Декана филфака Г. П. Бердникова, главного «исполнителя», активно поддержал лишь аспирант Деменков, потребовавший, чтобы обвиняемые в преклонении перед Западом профессора тут же предъявили свои книги, которые служат воспитанию нового, сознательного поколения советских филологов.
Один из «прорабатываемых», Григорий Александрович Гуковский, был кумиром студенчества, на его лекциях аудитории всегда были переполнены. Он читал блистательные лекции по русской литературе XVIII и XIX веков, о Пушкине. На этом ученом совете он легко парировал предъявленные ему нелепые обвинения в «преклонении перед Западом», говорил, что любить и ценить западную культуру — вовсе не значит «идолопоклонствовать».
Профессор Жирмунский, крупный германист, также был весьма знаменит, его труды давали ему основание держаться независимо и даже насмешливо.
Вышел на трибуну Георгий Пантелеймонович Макогоненко, ученик Гуковского, впоследствии также знаменитый профессор. Зал замер. Тогда это было «в лучших традициях»: ученик предает своего учителя, говорит о недостаточном преклонении старорежимного профессора перед марксизмом, что привело в конце концов к серьезным политическим ошибкам, в которых должны разбираться соответствующие органы. Макогоненко, однако, не сказал ничего из того, что так ждали от него погромщики. В своем выступлении он не упомянул ни одного из «гонимых» — вместо этого долго рассуждал о космополитизме Жана Жака Руссо — и сошел с трибуны под аплодисменты. В те годы — не сказать ничего — уже было проявлением огромного мужества. С этой минуты в ходе собрания наступил перелом.

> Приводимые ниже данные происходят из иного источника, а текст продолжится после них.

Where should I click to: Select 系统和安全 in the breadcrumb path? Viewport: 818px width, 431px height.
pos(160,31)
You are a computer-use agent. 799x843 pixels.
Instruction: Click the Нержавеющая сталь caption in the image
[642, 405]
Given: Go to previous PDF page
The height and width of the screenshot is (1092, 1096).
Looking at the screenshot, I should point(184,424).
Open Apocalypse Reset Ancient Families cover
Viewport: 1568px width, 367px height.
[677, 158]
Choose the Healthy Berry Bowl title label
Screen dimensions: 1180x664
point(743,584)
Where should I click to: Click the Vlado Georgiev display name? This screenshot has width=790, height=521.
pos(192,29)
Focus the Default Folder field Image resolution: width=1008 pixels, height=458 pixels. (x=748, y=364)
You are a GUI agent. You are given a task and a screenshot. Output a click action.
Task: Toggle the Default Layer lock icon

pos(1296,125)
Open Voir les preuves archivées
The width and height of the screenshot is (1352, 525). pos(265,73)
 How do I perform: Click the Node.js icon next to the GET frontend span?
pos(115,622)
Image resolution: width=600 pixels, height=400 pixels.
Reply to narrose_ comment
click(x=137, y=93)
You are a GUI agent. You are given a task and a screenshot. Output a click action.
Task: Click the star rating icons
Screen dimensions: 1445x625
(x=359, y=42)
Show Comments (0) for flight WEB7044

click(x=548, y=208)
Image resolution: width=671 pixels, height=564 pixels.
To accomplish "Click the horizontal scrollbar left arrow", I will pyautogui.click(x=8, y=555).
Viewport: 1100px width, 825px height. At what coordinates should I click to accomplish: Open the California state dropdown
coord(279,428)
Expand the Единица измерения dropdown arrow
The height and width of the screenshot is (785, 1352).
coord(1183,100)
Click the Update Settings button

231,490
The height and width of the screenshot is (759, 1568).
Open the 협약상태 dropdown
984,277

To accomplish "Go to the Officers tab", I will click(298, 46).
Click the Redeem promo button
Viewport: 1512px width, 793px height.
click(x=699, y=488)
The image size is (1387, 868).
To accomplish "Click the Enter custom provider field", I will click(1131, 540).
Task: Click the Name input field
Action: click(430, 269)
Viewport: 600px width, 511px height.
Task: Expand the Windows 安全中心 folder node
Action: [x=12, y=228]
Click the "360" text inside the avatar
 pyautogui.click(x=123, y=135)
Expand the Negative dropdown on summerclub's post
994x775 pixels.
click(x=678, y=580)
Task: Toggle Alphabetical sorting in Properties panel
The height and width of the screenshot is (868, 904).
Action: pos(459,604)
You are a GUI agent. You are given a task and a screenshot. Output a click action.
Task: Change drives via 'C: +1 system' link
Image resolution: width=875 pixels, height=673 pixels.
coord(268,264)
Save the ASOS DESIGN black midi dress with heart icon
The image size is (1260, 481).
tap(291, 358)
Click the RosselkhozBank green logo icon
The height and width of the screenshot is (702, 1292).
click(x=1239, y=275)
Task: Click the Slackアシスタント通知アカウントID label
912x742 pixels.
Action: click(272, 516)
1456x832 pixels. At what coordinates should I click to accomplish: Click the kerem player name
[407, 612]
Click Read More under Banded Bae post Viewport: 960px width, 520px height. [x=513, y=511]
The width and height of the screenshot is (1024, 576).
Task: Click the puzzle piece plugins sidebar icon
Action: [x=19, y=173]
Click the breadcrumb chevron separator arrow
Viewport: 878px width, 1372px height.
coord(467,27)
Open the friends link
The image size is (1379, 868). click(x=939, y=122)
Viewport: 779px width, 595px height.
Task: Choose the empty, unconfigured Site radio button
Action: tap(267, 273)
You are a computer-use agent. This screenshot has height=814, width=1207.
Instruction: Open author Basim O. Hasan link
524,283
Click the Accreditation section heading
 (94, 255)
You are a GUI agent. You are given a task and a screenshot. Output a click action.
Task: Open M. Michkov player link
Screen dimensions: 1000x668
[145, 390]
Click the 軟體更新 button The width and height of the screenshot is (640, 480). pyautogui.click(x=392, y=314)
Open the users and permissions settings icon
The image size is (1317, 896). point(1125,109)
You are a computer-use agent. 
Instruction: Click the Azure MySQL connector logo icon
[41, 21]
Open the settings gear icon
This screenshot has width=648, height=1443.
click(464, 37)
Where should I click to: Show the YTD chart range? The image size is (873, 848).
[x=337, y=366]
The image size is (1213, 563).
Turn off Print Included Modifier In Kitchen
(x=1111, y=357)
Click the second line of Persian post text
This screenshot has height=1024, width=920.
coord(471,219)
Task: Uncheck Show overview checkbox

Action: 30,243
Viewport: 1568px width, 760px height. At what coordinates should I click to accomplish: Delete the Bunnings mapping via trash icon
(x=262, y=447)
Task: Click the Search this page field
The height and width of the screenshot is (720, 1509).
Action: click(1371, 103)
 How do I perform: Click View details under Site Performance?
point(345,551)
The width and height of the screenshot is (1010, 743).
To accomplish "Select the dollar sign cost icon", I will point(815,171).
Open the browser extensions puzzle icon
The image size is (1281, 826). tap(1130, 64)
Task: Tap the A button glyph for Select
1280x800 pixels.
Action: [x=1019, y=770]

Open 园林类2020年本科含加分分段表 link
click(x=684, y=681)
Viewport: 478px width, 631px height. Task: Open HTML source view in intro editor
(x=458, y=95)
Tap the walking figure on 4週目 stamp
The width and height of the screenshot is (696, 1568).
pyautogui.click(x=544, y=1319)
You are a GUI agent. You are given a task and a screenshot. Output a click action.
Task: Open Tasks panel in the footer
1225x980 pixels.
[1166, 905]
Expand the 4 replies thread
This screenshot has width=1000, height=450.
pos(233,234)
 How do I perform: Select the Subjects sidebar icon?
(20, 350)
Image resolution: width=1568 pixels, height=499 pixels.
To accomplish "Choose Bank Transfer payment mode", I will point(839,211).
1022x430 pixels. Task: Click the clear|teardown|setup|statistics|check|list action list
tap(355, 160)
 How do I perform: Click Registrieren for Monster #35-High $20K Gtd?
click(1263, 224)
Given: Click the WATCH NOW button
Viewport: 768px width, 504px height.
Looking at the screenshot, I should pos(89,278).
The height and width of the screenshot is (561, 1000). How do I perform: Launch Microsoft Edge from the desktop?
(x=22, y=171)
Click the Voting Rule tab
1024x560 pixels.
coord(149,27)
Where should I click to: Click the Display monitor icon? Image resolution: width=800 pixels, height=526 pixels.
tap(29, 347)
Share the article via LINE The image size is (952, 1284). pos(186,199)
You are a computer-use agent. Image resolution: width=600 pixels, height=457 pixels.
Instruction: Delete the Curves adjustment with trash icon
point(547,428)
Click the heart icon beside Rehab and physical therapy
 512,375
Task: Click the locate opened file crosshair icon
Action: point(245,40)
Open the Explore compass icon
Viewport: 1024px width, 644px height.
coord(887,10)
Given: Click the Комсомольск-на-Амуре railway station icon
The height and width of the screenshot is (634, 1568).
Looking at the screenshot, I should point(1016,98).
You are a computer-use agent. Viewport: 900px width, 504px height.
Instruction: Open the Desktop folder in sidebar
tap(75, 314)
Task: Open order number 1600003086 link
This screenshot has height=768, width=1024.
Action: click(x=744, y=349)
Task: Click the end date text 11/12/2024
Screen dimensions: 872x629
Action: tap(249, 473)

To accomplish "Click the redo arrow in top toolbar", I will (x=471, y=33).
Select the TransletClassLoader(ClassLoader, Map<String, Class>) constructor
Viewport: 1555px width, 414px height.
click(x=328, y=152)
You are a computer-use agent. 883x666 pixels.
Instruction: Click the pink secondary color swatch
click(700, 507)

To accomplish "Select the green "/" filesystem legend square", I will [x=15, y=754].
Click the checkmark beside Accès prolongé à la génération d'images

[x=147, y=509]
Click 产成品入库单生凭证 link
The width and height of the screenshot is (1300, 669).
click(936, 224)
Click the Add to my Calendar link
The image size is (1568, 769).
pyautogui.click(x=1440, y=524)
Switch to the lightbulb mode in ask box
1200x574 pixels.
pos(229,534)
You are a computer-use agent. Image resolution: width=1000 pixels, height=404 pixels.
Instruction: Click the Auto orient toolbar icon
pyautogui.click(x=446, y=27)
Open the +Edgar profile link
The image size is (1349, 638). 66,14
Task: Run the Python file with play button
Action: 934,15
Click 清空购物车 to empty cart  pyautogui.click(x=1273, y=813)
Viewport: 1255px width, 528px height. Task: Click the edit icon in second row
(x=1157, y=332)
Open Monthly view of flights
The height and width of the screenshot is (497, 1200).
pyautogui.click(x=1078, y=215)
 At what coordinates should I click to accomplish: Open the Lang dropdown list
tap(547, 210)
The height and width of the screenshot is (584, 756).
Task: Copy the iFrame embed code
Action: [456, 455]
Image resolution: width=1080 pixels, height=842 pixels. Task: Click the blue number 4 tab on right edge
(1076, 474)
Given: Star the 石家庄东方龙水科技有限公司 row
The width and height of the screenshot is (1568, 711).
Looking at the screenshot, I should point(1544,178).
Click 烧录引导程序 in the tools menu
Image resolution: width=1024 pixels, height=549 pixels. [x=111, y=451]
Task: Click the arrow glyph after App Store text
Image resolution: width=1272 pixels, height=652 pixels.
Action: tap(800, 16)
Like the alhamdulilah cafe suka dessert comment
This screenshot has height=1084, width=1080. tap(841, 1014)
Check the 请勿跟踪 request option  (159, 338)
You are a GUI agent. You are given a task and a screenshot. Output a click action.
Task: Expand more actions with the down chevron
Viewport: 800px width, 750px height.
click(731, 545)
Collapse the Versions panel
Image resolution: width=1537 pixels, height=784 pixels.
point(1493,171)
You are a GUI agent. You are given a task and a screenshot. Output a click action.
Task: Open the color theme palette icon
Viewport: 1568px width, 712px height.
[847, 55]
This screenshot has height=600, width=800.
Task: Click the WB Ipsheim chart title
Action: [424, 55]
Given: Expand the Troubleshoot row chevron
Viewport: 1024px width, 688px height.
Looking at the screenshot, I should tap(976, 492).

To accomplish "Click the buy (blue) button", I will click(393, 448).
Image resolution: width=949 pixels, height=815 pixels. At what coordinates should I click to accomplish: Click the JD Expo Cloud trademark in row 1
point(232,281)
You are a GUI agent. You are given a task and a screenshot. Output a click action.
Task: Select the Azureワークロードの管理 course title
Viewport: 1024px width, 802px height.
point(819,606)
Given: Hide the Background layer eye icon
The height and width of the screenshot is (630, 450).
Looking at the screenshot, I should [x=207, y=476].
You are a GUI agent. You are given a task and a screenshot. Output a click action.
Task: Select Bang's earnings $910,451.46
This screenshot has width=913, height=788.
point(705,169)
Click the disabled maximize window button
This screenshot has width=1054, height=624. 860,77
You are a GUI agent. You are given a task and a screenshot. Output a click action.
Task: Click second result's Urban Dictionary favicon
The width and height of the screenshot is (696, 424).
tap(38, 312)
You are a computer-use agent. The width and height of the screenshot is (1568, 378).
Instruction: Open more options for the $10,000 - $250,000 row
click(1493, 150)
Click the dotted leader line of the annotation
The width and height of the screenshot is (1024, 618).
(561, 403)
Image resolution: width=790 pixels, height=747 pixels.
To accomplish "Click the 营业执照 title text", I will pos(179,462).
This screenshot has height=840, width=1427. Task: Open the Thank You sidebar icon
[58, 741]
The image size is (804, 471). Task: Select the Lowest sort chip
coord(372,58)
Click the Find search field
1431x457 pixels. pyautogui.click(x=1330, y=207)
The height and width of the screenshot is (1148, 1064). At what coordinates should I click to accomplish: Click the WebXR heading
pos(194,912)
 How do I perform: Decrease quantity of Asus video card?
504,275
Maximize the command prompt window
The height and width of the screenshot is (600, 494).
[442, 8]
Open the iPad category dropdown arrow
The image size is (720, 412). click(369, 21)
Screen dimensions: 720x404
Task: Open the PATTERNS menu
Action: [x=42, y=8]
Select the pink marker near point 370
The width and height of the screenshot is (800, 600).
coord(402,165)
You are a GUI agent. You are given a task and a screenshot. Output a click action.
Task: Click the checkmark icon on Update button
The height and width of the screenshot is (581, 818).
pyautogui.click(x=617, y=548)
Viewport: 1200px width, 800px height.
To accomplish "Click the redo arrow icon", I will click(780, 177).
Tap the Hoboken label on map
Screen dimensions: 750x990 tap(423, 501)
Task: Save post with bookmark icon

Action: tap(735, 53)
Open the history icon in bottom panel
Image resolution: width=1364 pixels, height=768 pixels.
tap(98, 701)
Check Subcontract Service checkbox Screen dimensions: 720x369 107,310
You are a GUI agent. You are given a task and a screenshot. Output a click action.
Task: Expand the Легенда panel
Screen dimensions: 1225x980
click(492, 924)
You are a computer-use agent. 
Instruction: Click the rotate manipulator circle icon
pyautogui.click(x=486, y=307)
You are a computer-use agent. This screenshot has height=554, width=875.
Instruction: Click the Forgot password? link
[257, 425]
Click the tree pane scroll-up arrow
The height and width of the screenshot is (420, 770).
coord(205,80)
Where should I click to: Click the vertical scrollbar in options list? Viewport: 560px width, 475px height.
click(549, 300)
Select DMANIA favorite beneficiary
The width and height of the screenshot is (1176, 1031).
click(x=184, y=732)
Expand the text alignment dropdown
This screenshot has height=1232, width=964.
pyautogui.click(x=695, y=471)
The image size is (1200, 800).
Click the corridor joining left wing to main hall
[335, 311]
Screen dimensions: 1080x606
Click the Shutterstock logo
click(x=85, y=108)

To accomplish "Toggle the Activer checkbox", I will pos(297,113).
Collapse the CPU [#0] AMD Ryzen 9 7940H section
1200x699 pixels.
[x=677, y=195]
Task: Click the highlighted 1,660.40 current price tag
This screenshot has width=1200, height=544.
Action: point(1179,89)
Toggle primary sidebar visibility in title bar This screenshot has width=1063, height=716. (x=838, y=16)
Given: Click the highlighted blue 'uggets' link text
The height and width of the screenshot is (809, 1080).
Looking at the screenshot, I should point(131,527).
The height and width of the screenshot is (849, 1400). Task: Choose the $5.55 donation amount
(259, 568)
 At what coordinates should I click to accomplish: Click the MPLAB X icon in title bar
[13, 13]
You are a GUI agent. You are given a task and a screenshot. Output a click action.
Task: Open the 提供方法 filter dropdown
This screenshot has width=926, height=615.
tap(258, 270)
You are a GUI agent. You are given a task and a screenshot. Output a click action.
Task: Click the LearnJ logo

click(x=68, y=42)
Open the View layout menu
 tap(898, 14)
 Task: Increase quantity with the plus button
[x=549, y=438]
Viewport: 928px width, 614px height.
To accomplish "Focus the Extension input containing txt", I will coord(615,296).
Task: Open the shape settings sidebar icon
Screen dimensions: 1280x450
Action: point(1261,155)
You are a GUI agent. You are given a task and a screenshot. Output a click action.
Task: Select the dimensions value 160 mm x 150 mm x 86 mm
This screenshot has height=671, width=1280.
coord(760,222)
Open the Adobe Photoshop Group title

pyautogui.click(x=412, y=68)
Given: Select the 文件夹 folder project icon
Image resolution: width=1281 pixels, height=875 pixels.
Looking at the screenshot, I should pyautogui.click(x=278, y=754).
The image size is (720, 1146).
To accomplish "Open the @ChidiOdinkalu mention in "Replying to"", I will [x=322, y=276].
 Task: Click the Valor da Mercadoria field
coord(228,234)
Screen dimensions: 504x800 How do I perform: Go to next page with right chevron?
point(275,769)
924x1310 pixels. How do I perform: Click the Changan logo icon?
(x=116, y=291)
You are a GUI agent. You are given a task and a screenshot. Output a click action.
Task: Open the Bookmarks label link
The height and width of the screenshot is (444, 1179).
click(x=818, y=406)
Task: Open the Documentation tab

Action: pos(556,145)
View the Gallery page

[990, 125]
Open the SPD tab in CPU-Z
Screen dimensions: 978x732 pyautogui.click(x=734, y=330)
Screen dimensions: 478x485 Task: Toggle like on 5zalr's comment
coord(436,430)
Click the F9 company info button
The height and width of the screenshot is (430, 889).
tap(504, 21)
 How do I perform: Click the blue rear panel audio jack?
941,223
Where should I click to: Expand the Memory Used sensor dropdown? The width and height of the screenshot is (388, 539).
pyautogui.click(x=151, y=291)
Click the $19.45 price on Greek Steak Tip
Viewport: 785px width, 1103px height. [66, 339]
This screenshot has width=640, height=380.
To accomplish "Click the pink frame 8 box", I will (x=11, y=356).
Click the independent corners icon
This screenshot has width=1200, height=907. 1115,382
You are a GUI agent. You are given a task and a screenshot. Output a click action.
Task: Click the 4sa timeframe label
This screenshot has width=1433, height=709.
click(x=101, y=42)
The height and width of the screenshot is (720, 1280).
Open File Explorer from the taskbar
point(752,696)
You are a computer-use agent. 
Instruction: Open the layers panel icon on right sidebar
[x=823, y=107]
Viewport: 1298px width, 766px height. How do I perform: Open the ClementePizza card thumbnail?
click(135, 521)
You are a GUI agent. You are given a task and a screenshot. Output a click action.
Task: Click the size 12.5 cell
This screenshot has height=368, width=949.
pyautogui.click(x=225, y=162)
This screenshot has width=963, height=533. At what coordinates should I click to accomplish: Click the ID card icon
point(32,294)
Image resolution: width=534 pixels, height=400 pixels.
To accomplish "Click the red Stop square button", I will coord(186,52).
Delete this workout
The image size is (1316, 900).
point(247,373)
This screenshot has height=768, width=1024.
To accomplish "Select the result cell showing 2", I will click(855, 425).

На трибуну вышел Николай Иванович Мордовченко, фронтовик, уже защитивший на факультете докторскую диссертацию и ждавший ее утверждения в Москве. Он абсолютно бесстрашно выступил в защиту Гуковского: «Бейте меня, режьте меня, но я абсолютно уверен, что Григорий Александрович Гуковский еще много сделает для советской науки!»
В зале зааплодировали. Аплодировали и некоторые коммунисты. Их потом прорабатывали на партбюро. Мордовченко не арестовали. Видимо, было указание не расширять списка преследуемых, сосредоточиться лишь на «космополитах». Однако в покое его не оставили. Докторскую зарубили. Мордовченко, переживая не только за себя, но и за науку, в которую вместо Ренессанса пришло Средневековье, заболел раком и рано умер.
Известный литературовед Александр Ильич Рубашкин, который был тогда студентом и присутствовал в зале, и рассказал мне все те подробности. Придя домой, он поделился своими чувствами с родителями. Сказал, что Жирмунского, наверно, посадят (держался слишком насмешливо и высокомерно), а Гуковского, говорившего взволнованно, с душой, — наверное, проработают. Вышло ровно наоборот. Гуковский был арестован через год на пляже Дома творчества писателей в Булдури, под Ригой. Прямо на берегу, где все были в купальных костюмах, к нему подошел человек и сказал:
— Вы арестованы. У вас есть какая-нибудь просьба?
— Могу я зайти в номер и собрать вещи?
— Нет!
— Могу я попросить об этом одного знакомого?
— Да, — «благородно» разрешил чекист.